Interpreting the parameters, we conclude that earthquakes occur exogenously once every ~20 hours in Istanbul (here, we call any registered seismic activity an “earthquake”). Each main shock results in 0.3 aftershocks on average, and aftershocks occur with 1 / 5.15 = 0.194 delay or 12 minutes on average.

Having fit a model, hawkeslib allows sampling (unconditional) from the model, as well as evaluate likelihood (e.g. for out-of-sample cross validation) for other data sets.
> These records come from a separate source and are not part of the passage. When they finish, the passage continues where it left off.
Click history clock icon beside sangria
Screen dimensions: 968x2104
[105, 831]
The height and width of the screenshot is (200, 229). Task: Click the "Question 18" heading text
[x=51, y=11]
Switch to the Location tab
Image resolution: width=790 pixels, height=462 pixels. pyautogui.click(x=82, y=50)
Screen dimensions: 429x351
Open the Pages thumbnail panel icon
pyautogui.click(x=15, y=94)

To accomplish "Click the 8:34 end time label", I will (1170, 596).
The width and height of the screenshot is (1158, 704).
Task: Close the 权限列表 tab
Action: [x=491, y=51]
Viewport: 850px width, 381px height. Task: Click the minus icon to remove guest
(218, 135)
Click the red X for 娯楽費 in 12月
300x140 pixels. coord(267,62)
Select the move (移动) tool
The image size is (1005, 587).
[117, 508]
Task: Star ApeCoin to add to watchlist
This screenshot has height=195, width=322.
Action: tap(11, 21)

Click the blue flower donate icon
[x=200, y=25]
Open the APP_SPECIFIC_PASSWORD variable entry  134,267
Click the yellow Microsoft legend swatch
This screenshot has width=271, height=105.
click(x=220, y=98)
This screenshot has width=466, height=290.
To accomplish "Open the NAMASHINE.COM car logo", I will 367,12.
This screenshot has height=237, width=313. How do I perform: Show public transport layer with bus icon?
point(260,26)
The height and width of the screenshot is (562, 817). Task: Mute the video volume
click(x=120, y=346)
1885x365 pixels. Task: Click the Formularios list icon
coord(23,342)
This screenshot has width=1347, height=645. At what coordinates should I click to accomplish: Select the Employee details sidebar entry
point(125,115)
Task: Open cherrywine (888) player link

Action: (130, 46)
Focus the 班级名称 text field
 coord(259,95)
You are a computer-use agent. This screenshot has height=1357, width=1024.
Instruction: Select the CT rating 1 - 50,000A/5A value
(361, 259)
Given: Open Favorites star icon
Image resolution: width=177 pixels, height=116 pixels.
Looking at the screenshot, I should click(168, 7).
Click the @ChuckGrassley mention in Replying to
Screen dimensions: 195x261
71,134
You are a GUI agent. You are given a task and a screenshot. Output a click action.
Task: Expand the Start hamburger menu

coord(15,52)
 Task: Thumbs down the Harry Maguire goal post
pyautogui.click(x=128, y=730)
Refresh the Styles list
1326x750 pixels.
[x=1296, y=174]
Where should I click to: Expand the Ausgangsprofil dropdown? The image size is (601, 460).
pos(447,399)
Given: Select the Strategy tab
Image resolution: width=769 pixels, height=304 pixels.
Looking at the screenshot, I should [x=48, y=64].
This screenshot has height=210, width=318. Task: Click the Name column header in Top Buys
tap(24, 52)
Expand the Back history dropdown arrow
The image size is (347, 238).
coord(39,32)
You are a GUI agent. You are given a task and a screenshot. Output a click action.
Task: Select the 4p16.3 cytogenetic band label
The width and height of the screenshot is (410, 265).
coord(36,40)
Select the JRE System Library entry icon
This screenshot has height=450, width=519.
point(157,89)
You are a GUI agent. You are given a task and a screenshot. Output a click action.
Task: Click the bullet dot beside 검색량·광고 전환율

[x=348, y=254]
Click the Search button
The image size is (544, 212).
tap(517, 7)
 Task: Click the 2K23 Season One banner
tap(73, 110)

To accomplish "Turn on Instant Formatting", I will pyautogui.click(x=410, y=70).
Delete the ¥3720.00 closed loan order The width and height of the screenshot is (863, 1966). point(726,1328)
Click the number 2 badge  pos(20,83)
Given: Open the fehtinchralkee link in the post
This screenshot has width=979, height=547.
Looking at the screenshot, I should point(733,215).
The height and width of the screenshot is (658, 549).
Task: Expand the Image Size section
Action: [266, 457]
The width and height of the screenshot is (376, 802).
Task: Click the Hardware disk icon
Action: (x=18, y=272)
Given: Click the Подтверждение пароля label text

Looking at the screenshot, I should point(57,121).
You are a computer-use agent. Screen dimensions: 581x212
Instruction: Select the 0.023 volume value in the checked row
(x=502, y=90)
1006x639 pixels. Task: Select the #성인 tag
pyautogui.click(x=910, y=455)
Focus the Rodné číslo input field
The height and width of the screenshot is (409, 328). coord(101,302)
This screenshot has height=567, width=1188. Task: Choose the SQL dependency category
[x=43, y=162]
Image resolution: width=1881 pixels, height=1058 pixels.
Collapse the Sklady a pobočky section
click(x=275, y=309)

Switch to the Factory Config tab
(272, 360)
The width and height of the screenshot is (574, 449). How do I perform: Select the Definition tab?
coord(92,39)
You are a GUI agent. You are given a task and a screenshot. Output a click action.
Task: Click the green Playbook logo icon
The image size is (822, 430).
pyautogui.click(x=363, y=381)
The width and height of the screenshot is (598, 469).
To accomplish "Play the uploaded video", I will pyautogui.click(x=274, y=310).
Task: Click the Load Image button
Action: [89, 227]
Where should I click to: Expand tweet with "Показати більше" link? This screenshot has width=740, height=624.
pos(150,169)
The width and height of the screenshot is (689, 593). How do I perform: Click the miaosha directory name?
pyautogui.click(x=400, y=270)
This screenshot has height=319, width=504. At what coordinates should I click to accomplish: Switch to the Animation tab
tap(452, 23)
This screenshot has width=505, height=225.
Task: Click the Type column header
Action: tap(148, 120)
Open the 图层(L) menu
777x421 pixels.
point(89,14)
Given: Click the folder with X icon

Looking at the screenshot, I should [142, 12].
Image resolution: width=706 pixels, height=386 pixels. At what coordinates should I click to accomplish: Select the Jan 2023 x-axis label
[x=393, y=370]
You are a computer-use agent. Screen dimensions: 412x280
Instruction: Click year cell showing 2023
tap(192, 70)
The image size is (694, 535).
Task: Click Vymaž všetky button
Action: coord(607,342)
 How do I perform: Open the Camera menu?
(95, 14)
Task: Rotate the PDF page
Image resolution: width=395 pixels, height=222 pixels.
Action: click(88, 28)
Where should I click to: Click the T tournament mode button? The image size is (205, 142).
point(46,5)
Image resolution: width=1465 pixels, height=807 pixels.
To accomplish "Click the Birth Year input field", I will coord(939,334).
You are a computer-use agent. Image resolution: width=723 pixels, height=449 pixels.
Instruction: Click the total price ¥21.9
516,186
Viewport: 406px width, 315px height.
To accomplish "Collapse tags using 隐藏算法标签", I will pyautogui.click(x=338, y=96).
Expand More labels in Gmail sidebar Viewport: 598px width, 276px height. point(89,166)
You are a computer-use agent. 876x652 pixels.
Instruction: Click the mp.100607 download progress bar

Here, let’s take a few samples from the “earthquake timeline” and use it to approximate the histogram for the number of tremors during a 24 hour time span in the city.

nr_shocks_sample = [len(uv.sample(24)) for x in range(100000)]
_ = plt.hist(nr_shocks_sample, bins=20)

Bayesian inference¶

Having fit the model, we now move to quantifying uncertainty in the parameter estimates. In hawkeslib, we do this by Bayesian inference in the univariate Hawkes model. Related functionality is implemented in hawkeslib.BayesianUVExpHawkesProcess.

Below, we use hawkeslib to sample from the posterior distribution of parameters mu, alpha, and theta. We then present “Bayesian credible intervals” for the parameters.

from hawkeslib import BayesianUVExpHawkesProcess as BUVHP

buv = BUVHP(mu_hyp=(1., 10.), alpha_hyp=(1., 1.), theta_hyp=(1., 10.))
trace = buv.sample_posterior(t, T=t[-1], n_samp=50000)

# compute the BCIs
print pm.stats.quantiles(trace["alpha"], [2.5, 97.5])
print pm.stats.quantiles(trace["theta"], [2.5, 97.5])

{2.5: 0.19881998542628126, 97.5: 0.45850986170997604}
{2.5: 2.9138895786443646, 97.5: 8.605057427283178}

We observe that, under small data the credible intervals around our parameters are relatively wide.

Let us end by noting that a more expressive model, one that takes into account earthquake magnitudes, would be required for more realistic scenarios. Traditionally, this is a marked Hawkes process that’s known as ETAS, the Epidemic-type Aftershock Sequence Model [1].

References

[1]	Ogata, Yosihiko, Ritsuko S. Matsu’ura, and Koichi Katsura. “Fast likelihood computation of epidemic type aftershock‐sequence model.” Geophysical research letters 20.19 (1993): 2143-2146.